— start of Source —
When sump pumps work hard, it may eventually develop banging noises.

If you can't see the check valve above the sump pit or below the lid, then you must install one. Once there's a check valve, the discharge pipe will cause movement and sounds.

When the drain pipe operates, vibrations from the sump pump transfers through the entire length of the drain pipe.

Once the machine shuts off, you'll hear loud banging sounds as the pressure inside the pipe suddenly drops.

Pipes that rub or bump into a surrounding wall or ceiling coverings will also result in banging sounds.

The Solution:

If you want to fix a sump pump that's making banging noises, all you need to do is to secure the discharge piping.

Try using a 12-gauge wire to fasten pipes in place. You'll need an extra bracket to isolate a particular part of the pipes where the sounds originate.

Use wood screws to attach the pipe brackets firmly to the floor joists. Aside from maintenance, make sure to conduct a yearly sump pump testing to prevent the noise from coming back.

Grinding noise

When sump pumps start to generate grinding noise, it's a sign that the machine has a faulty impeller.

If there's a jammed impeller, letting the sump pump work hard can be disastrous.
— end of Source —
— start of Information supplied —
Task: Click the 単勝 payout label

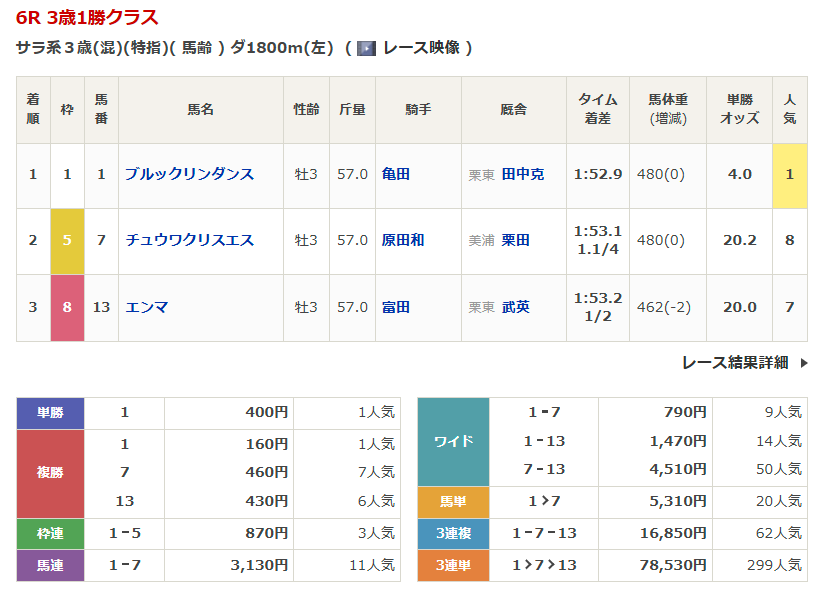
— end of Information supplied —
▸ Task to carry out
Condense the paragraph in the sump pump text that begins "Use wood screws" into a short bulleted list that keeps its main facts.

▸ Response to this exercise
- Fasten the pipe brackets firmly to the floor joists with wood screws.
- Besides maintenance, test the sump pump yearly so the noise doesn't return.